Tuesday, January 20, 2009

1/21/09: Crew Goalkeeper Will Hesmer Helps Out in South Africa

Six days after winning silverware, Hesmer was winning again by being a humanitarian in South Africa. (Image via Getty Images & Denis Farrell Respectively.)

Six days after winning the MLS Cup, Will Hesmer was in South Africa helping out with an Aids awareness organization. Hesmer's day job included mainly running a soccer clinic with South African kids while doctors helped to spread awareness. The entire article by the talented Steve Sirk can be located here and some quoteables highlighting the experience are below.

Quoteable's from Will Hesmer's experience in South Africa Coaching The Kids During A Soccer Clinic: Hesmer, along with MLS pool goalkeeper Andrew Kartunen, would be off to meet with local soccer organizations for coaching clinics and youth camps. The mornings were spent with the coaches and the afternoons were spent running drills with the kids.

"With the coaches, we would discuss things such as leadership qualities, how to organize an effective practice, positional qualities, formations and things like that," Hesmer explained. "These coaches love soccer and were so passionate during these discussions. Case in point, two coaches argued vigorously over whether a 4-4-2 or a 4-5-1 was the best formation. It was a lot of fun being a part of a group of people that cared so much about the game."

As the tactical argument ran its course, Hesmer chimed in with a few thoughts of his own. "My point was that no matter what formation you feel is best, ultimately the players you have - and the strengths and weaknesses of those players - dictate the formation you should play." (ala Moreno, Schelotto, and Carroll anyone for the 4-5-1)

The players themselves were as passionate as the coaches. The youngsters oozed raw talent that was in desperate need of further refinement. "The kids were very, very good players with the ball, but struggled with the tactical side," Hesmer said. "There was very little attempt to combine or defend as a team, and virtually everything was a 1-vs.-1 duel."

On The Aids Epidemic, Basically Hesmer Would Teach The Kids Soccer and During Breaks Doctors Would Talk To The Coaches and the Kids About Aids Awareness:
"The lack of education was extremely surprising, considering HIV/AIDS kills so many of their loved ones each year. I think that it's something that people need to know exists because I, for sure, was unaware that the problem was as bad as it was. I think the more education and support we can bring them, the better their communities, villages and nation will become."

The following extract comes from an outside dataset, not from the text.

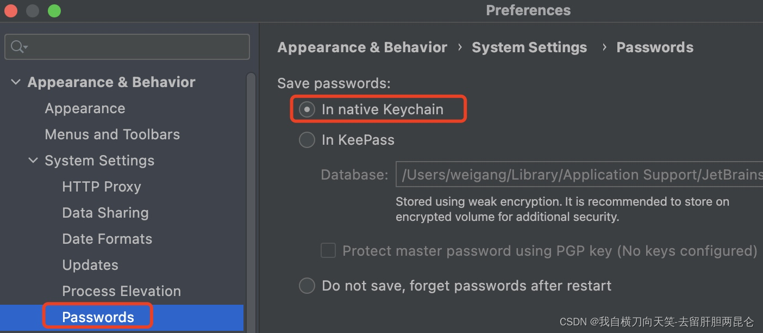Select the In native Keychain option
This screenshot has width=763, height=333.
pos(307,109)

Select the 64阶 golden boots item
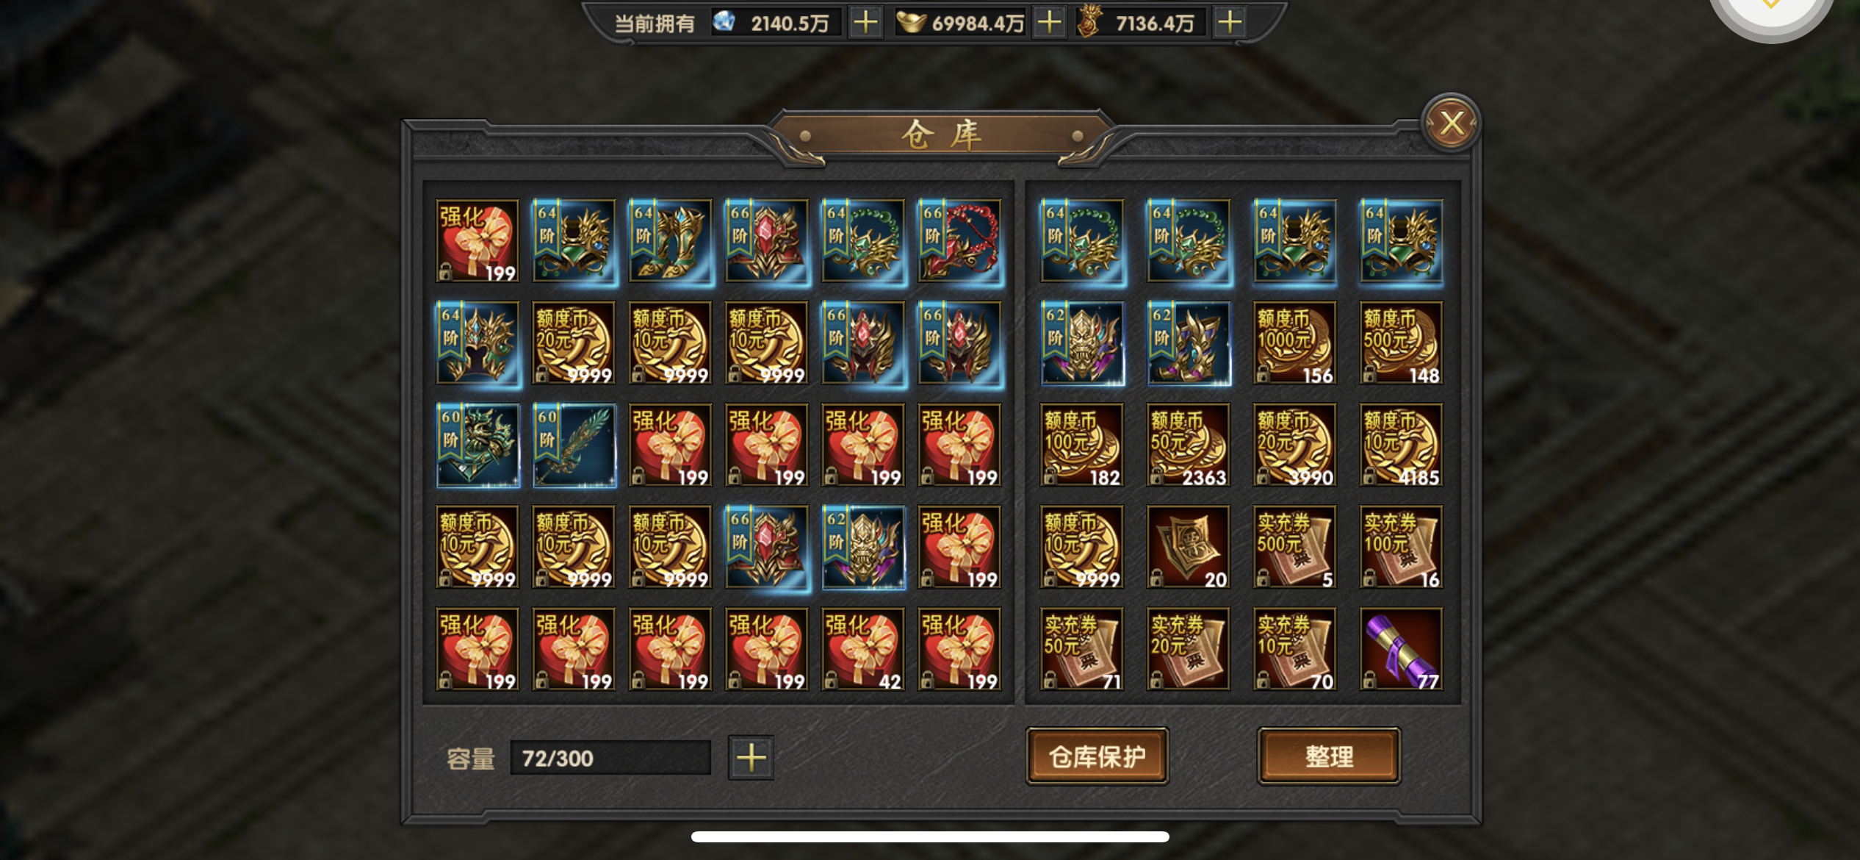(671, 240)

Along With Helping Out, Hesmer was able to enjoy some other cool experiences in Africa. Here is an excerpt on a Safari Hesmer went on:
Hesmer couldn't believe his luck when, just as they pulled into the park, a leopard appeared in the brush, just five yards from their truck. "It was almost as if on cue," he said. "Mind you, leopards are very rare to see in the wild and, more importantly, this was an open truck with a canopy, so there was nothing but air separating you from a wild leopard that was staring directly at you. It was an incredible moment. We saw all of the big five - lion, leopard, rhinoceros, elephant and cape buffalo - but that moment where the leopard was staring directly at us sticks out as the most exciting part of the day." Staring down a leopard is one thing, but for a guy who calls Shark Week "by far the best week on television each year," a ferocious feline was nothing but a warm up for his dream face-to-face encounter with a great white shark.

Hesmer on Shark Diving:
"After the trip was over and our work with TRIAD was done, I traveled down to Cape Town because I heard it was a 'must visit' while in South Africa," he said. "But mostly I went to Cape Town because it is home to the greatest population of great white sharks on the planet: Dyer Island, the home of shark alley. Being the shark lover that I am, I decided that it would be a good idea to schedule a day of shark diving."

Some may suggest that Frankie Hejduk goes shark diving every time he paddles his surf board in the Pacific Ocean, but Hesmer's set-up was a little more involved. He and his fellow divers were loaded into a cage that was 8 feet tall, 10 feet long, and 3 feet wide. Basically, it's about what size the packaging would be if sharks could buy humans at the grocery store.

As the cage is lowered just below the water's surface, a rope-tied tuna head floats in the water in close proximity to the cage. Seemingly out of nowhere, a one-ton killing machine silently glides its 15-foot frame across the front of the cage, mere inches from the be-snorkeled onlookers. It's at that moment that people learn that the Discovery Channel can only do so much to convey the majesty of these jagged-jawed beasts.

"The lions and leopards were cool, but nothing compared to coming face to face with a Great White," Hesmer marveled. "It was by far the coolest thing I have ever done."